• _Problem details_: Return each line of the records below that contains the word "should".

• _Record extracts_:
:::

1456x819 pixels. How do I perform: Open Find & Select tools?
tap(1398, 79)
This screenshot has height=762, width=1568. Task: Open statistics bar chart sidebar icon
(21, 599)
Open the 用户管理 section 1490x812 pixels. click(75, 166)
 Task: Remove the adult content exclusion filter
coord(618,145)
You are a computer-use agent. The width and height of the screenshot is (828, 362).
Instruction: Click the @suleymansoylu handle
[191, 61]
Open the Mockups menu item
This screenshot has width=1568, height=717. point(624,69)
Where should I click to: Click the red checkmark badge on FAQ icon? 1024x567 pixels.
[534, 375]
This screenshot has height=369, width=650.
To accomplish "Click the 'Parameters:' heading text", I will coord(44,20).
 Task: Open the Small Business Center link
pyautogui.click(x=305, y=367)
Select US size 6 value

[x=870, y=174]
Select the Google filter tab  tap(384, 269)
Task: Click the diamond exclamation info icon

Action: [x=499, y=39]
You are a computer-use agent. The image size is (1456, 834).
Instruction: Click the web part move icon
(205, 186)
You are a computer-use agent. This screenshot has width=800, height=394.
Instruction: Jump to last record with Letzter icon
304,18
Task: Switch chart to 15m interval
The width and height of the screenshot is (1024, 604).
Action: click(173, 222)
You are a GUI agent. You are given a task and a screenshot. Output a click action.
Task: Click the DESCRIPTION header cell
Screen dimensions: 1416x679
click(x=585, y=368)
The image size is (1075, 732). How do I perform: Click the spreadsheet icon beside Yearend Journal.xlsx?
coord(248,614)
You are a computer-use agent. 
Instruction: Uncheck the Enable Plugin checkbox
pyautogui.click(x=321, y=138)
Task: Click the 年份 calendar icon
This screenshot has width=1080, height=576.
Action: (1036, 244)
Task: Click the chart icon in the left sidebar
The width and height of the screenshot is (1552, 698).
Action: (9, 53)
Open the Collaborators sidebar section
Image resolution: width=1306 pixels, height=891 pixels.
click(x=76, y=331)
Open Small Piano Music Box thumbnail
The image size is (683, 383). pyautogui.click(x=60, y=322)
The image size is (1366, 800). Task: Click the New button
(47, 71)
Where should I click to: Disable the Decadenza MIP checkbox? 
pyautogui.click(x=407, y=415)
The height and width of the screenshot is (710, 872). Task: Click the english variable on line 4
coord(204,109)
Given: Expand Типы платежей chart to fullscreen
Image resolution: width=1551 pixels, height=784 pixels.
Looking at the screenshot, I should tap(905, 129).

:::

• _Full output_:
Where should I click to: Click the red checkmark badge on FAQ icon? 1024x567 pixels.
Where should I click to: Disable the Decadenza MIP checkbox? 
Looking at the screenshot, I should tap(905, 129).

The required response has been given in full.